Colin Swaelens, Part-of-Speech Tagging & Lemmatisation in Unedited Greek: Simple Tasks, Complex Challenges?

Abstract

In today’s landscape of language technology, dominated by large language models, tasks like part-of-speech tagging and lemmatisation receive less attention in current NLP research. However, these tasks still pose significant challenges, especially for under-resourced, morphologically rich languages like Ancient Greek. Our project focuses on the verbatim transcriptions of Byzantine marginal poetry stored in the Database of Byzantine Book Epigrams (DBBE). Due to the highly interconnected nature of the poems, we aim to eventually perform similarity detection across the corpus. As a first step, we sought to annotate the DBBE with part-of-speech tags, morphological analyses, and lemmas. Although research on these tasks dates back to more straightforward rule-based systems from the 1970s, current taggers struggle with these unedited texts. The inconsistent orthography — largely due to itacism — adds to this complexity. To mitigate these issues, we trained a transformer-based language model encompassing classical, medieval, and modern Greek. Our experiments, however, revealed that fine-tuning the model for each annotation task was not always fruitful. There is a growing tendency to address such challenges with a multi-task head, allowing the model to process multiple annotations concurrently, drawing inspiration from cognitive psychology.

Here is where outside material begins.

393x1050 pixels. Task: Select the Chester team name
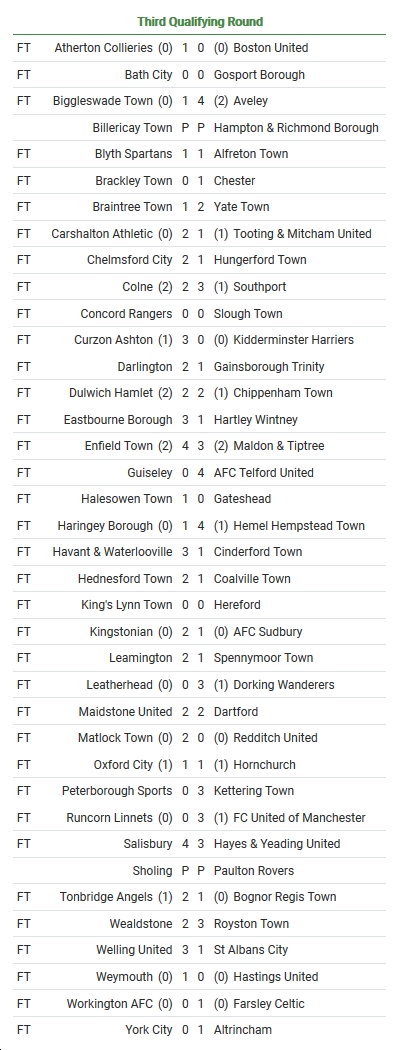coord(234,181)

This raises the question: will this more intricate solution outshine the seemingly more transparent methods of the past?

Practical information

This lecture will be given at the Computational Humanities Research Group Seminar Series, organised by the Department of Digital Humanities of King’s College London.

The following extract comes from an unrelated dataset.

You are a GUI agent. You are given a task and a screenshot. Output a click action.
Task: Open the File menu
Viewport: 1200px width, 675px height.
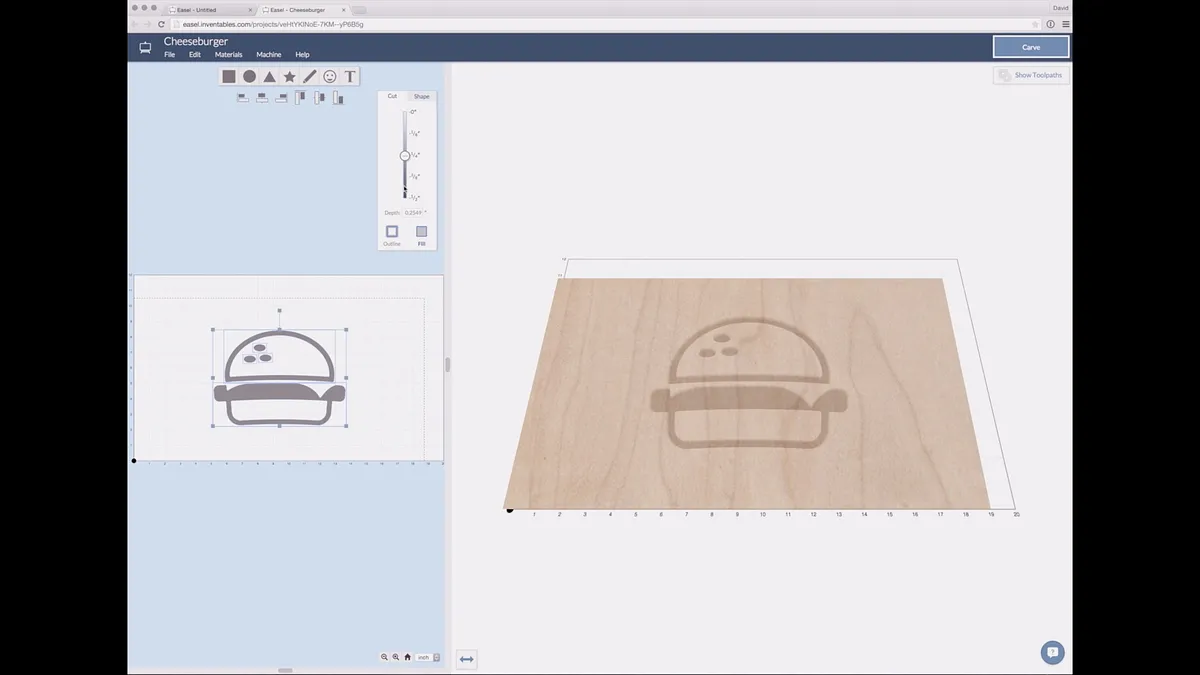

Date & time: Tuesday 10 December 2024, 4:00 pm

Location: Bush House, Strand Campus (30 Aldwych, London) & online

More information about this conference and the full programme can be found here.

Kyriaki Giannikou, Assessing and Reassessing Formulaicity: are editorial practices a blessing or a curse?

Abstract

Formulaicity is a widely discussed concept in the study of historical Greek, primarily due to the influence of the Homeric epics, where it is traditionally understood to arise from oral contexts where formulaic sequences reduce processing effort during lengthy recitations. Besides that, formulaic language also appears in entirely written contexts, such as post-classical Greek administrative and legal documents, where high standardisation meets the need of accuracy and efficiency (see e.g. Nachtergaele 2023; Saradi 2019). The corpus I focus on, Byzantine book epigrams — short, metrical texts found in the margins of Byzantine manuscripts — presents a unique case. These paratexts, embedded in the medieval manuscript tradition, blend literary and documentary functions without any oral performance context, oscillating between practical precision and creative expression. This paper explores a methodological challenge in studying formulaic language within historical Greek corpora, focusing specifically on the Database of Byzantine Book Epigrams.

Even recent comprehensive research on Homer’s formulaic language (Bozzone 2024) relies on modern editions of the Homeric epics that attempt to reconstruct an ‘archetype’ based on medieval manuscript ‘witnesses’. In contrast, the DBBE diverges from strict adherence to traditional editorial practices by presenting epigrams preserving all original scribal choices (‘Occurrences’) while also offering ‘normalised’ versions (‘Types’) that group similar instances of the originals (Ricceri et al. 2023). This raises questions: To what extent can we rely on edited texts to analyse formulaicity? How might editorial choices, driven by the desire for a cohesive text, obscure the original variability of formulaic sequences? Does the interaction between formulaicity and editorial practices facilitate research, or does this create the impression of greater fixedness in formulae, potentially skewing certain aspects of the analysis?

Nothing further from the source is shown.